:: DATA ::

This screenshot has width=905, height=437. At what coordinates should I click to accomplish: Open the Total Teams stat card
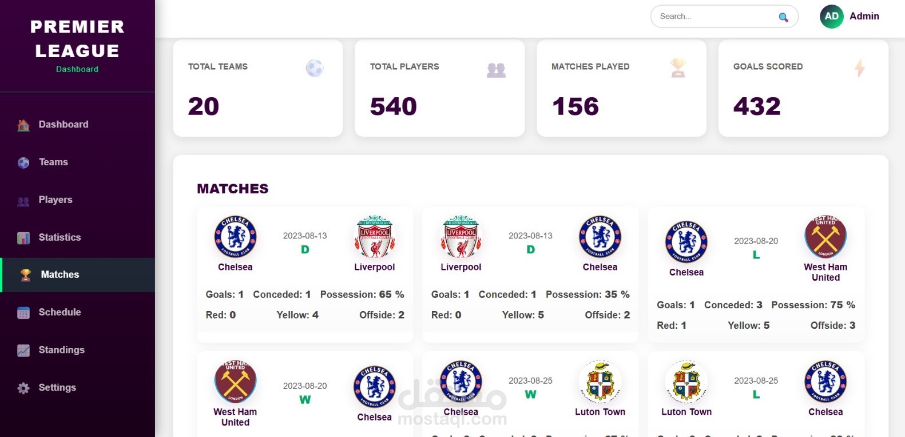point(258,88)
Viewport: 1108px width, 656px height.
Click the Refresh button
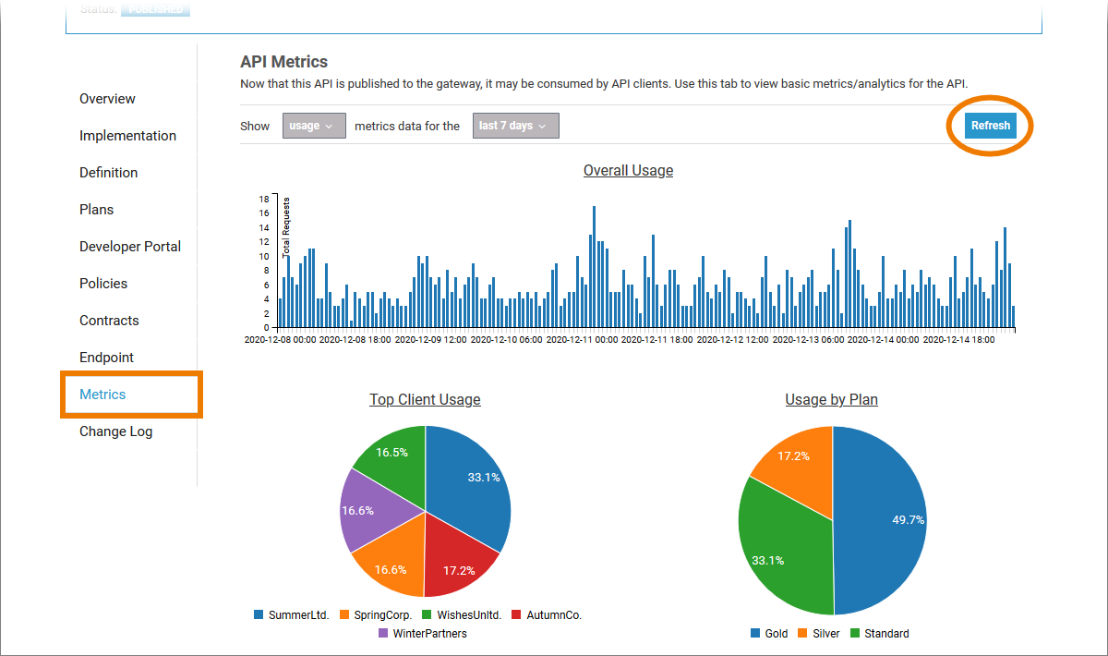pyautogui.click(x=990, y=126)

:::

WHAT THIS TASK INVOLVES —
Take the lines from the one holding "Viewport: 1108px width, 656px height." through the final line of the records above and output them exactly, both ends included, excluding pictures.

FINISHED TASK —
Viewport: 1108px width, 656px height.
Click the Refresh button
pyautogui.click(x=990, y=126)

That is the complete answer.